YouTube kitap kanalımda Martı Jonathan Livingston kitabını çizimlerimle yorumladım: ytbe.one/uBDduz00kx4
Bana gülüyorsunuz çünkü ben farklıyım, ben de size gülüyorum çünkü hepiniz aynısınız. Evet bu cümle, lisedeyken ergen zamanlarımızda hayata karşı atarlanmışken kullandığımız kapaklı sözlerden sadece biriydi. Ama bakın, bu sefer çok farklı birisiyle karşı karşıyayız gerçekten de, onun adı Jonathan Livingston.
Sadece bir martı, bunu ben de biliyorum fakat aklında geçinip gitmekten, Balık Üniversitesi'nden o uçabileceğine dair mesleki yeterlilik belgesini almaktan ya da sadece yemek yemekten daha önemli şeyler olan bir martı. Uçmak. Daha hızlı uçmak. Daha yükseklere uçmak!
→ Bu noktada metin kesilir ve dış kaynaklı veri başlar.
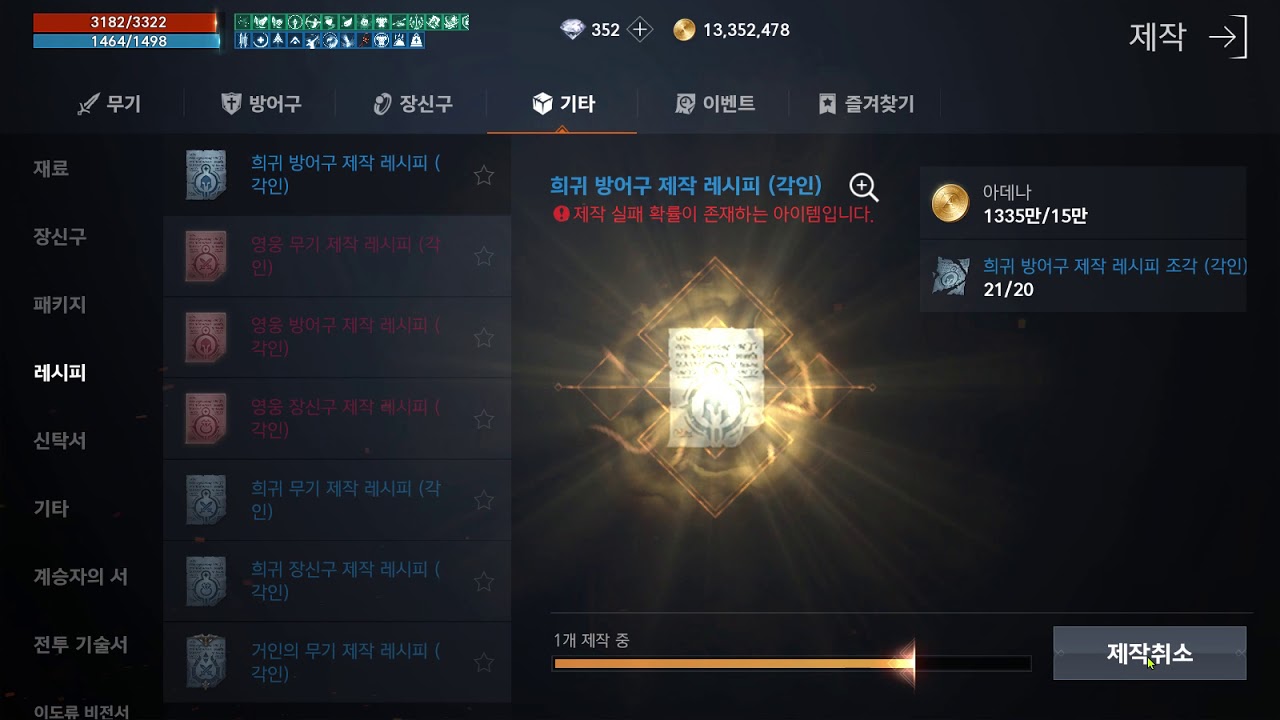Click the gold Adena coin icon in materials
The image size is (1280, 720).
(x=950, y=203)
Kuşların ana amaçlarının uçma eylemi olduğunu ben de biliyorum. Fakat biz insanların da ana amacı yaşamak iken kaçımız yaşayabiliyor ki sanki? Kaçımız bir gün bile olsa kendi çizgisinin dışına taşıp yaşamın tadına vararak yaşatabiliyor kendini?
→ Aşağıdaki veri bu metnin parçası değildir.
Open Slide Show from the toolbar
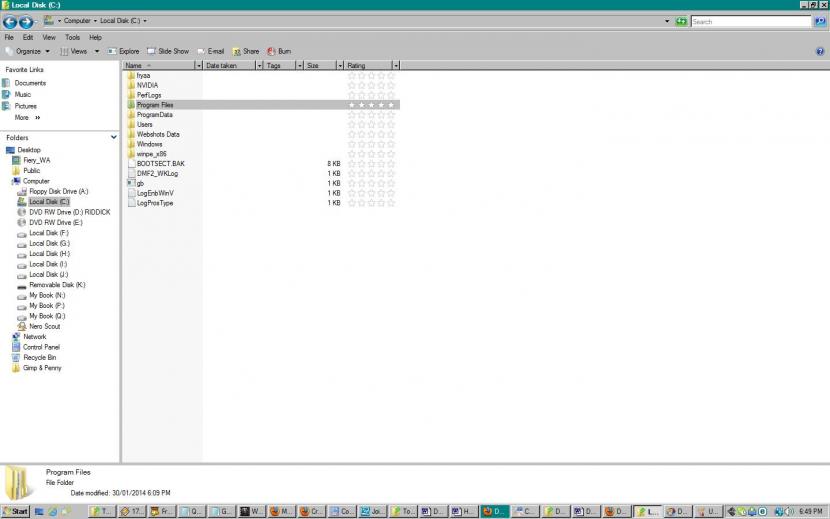Screen dimensions: 830x519 click(x=168, y=51)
Nasıl ki Jonathan gibi bazı martıların tek amacı yemek yemek değil iken, zamanında inşa edilmiş piramitlerin de tek amacı tabii ki de sadece firavunlara mezar olmak değildi. Piramitlerin Jonathan'ı olan Keops da Kefren ve Mikerinos'la konuşurken kendilerinin içinde olan gizli ve mistik güçlerin farkındaydılar en başından beri. Sadece diğer piramitlere belli etmezlerdi bunu. Aynı, biz insanların martılara ve dolayısıyla hayata bakış açımızın dümdüz ve detaysız olması gibi, bazı martıların da hayata bakış açıları dümdüz ve oldukça detaysızdı. Nasıl Cesur Yeni Dünya'nın Ford Sistemi'nde doğan bebeklerin neredeyse hepsi aynı doğuyorsa, martıların dünyasında da neredeyse bütün martılar klon gibiydi.
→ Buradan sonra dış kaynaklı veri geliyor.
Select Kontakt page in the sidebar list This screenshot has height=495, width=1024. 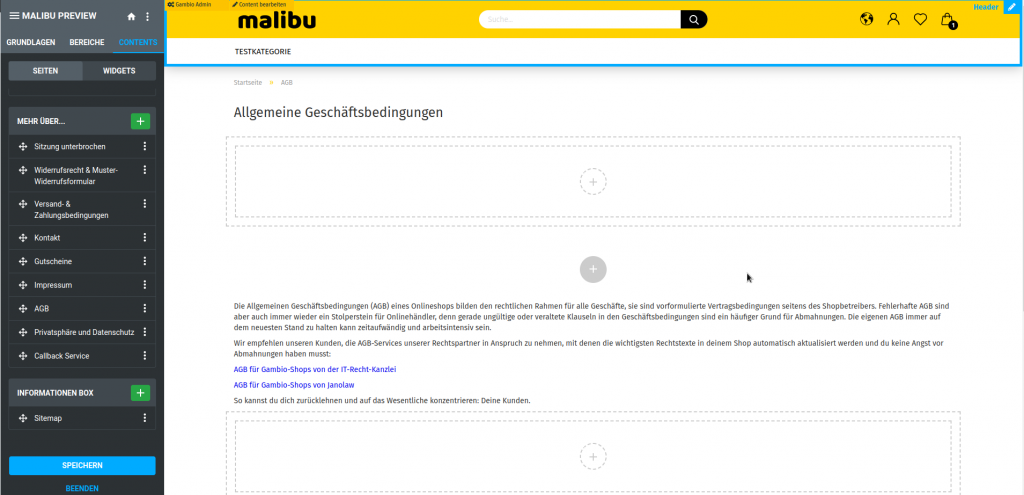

Fakat bir ütopyaydı zaten Martı Jonathan Livingston. Aslında bütün martıların olmak isteyip de olamadığı, geçici hayat meşgalelerinden bir türlü o ütopyayı gerçekleştirmeye zaman bulamadığı, ana amacın sadece uçabilmek olduğu alabildiğine özgür bir ütopyaydı.
Aslında hepimizin martıbüslerdeki tutamaçlara tutunurken ve insanlar arasında sıkışıp sessiz kalırken, asansörlerde tanımadığımız insanlara sırtımızı dönerken ve bekleme salonlarında yanımızdaki insanların dertlerini kendi derdimizmiş gibi düşünürken delicesine bağırarak halay çekmeyi, çıldırmayı, içimizden ağzımıza gelen her şeyi gerçekten de tam olarak söylemeyi, en önemlisi de içimizden gelen ve ertelediğimiz bütün eylemlerin, bütün kendiliklerimizin dışarı dökülmesini arzulamaktı bir nevi Martı Jonathan Livingston.
Benimle uçmak ister misin bu gece
Yükseklerde olmaktan korkar mısın
Topraktan ayrılalım bir süre için
Dünya bir yere kaçmaz
Biz yüzerken göklerde
Gel benimle ol unut bütün dertlerini
Rüzgar bizi bekler daha fazla vakit kaybetmeyelim, derken belki de haklıydı Yavuz Çetin.
Hepimiz uçmak istiyorduk çünkü bu gece ve her gece, Hezarfen Ahmet Çelebi'den Elon Musk'a kadar herkes uçmayı istiyordu daha doğdukları günden beri. Cemal Süreya boşuna dememişti Kısa adlı şiirinde "Hayat kısa, kuşlar uçuyor." diye. Dünyanın bir yere kaçmayacağını onlar da martı Jonathan gibi çok iyi biliyorlardı ki onlar da en güzel martılara binip bizi burada, bu ilginç dünyada bırakıp gitmişlerdi.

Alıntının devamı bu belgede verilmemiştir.